** Input follows **

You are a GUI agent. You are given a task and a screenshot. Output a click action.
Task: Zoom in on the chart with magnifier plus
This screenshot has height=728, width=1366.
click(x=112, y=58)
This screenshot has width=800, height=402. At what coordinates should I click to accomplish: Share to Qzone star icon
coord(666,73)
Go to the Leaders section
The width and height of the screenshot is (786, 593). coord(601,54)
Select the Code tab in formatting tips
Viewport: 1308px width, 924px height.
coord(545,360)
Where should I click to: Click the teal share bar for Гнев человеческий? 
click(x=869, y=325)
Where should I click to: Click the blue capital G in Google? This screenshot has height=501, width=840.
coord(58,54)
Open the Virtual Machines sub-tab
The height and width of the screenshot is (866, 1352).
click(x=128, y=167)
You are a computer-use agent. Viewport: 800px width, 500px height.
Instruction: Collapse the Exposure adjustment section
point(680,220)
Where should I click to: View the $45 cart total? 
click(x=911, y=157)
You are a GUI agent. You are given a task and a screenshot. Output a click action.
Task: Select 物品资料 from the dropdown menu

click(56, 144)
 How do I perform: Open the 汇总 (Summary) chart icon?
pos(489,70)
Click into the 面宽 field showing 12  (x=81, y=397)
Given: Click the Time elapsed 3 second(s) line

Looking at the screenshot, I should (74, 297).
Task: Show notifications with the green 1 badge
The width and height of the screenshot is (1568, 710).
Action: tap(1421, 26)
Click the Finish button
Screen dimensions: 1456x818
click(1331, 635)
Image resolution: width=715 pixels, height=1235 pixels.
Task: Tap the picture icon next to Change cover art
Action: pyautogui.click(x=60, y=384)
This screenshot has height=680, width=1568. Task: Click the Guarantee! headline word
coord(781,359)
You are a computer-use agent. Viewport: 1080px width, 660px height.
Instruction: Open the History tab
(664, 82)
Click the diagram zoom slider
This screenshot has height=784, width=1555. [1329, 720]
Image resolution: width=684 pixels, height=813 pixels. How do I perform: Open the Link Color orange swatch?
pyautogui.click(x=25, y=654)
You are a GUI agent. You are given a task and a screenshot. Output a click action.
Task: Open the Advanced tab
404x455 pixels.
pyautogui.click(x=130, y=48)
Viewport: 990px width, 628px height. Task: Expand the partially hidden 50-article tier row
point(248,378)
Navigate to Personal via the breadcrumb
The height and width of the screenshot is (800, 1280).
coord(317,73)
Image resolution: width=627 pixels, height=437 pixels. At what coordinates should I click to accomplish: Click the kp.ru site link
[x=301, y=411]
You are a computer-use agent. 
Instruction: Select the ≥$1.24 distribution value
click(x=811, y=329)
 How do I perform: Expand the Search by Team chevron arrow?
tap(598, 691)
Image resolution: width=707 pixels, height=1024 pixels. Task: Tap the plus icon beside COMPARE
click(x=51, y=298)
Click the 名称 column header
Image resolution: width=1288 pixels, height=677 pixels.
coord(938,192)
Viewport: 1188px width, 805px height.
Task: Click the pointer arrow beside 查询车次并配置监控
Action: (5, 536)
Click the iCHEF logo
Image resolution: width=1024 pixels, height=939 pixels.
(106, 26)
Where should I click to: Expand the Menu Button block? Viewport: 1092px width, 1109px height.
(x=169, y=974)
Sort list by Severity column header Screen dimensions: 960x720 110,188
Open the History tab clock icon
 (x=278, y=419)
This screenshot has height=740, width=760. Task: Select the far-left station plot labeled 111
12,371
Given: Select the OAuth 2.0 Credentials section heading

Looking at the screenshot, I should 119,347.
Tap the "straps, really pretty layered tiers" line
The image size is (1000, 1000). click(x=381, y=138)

** End of Input **

Instructions for the task: Only the lines from the one with "Viewport: 990px width, 628px" through the end of the data belong in the answer, each reproduced exactly.

Reply:
Viewport: 990px width, 628px height. Task: Expand the partially hidden 50-article tier row
point(248,378)
Navigate to Personal via the breadcrumb
The height and width of the screenshot is (800, 1280).
coord(317,73)
Image resolution: width=627 pixels, height=437 pixels. At what coordinates should I click to accomplish: Click the kp.ru site link
[x=301, y=411]
You are a computer-use agent. 
Instruction: Select the ≥$1.24 distribution value
click(x=811, y=329)
 How do I perform: Expand the Search by Team chevron arrow?
tap(598, 691)
Image resolution: width=707 pixels, height=1024 pixels. Task: Tap the plus icon beside COMPARE
click(x=51, y=298)
Click the 名称 column header
Image resolution: width=1288 pixels, height=677 pixels.
coord(938,192)
Viewport: 1188px width, 805px height.
Task: Click the pointer arrow beside 查询车次并配置监控
Action: (5, 536)
Click the iCHEF logo
Image resolution: width=1024 pixels, height=939 pixels.
(106, 26)
Where should I click to: Expand the Menu Button block? Viewport: 1092px width, 1109px height.
(x=169, y=974)
Sort list by Severity column header Screen dimensions: 960x720 110,188
Open the History tab clock icon
 (x=278, y=419)
This screenshot has height=740, width=760. Task: Select the far-left station plot labeled 111
12,371
Given: Select the OAuth 2.0 Credentials section heading

Looking at the screenshot, I should 119,347.
Tap the "straps, really pretty layered tiers" line
The image size is (1000, 1000). click(x=381, y=138)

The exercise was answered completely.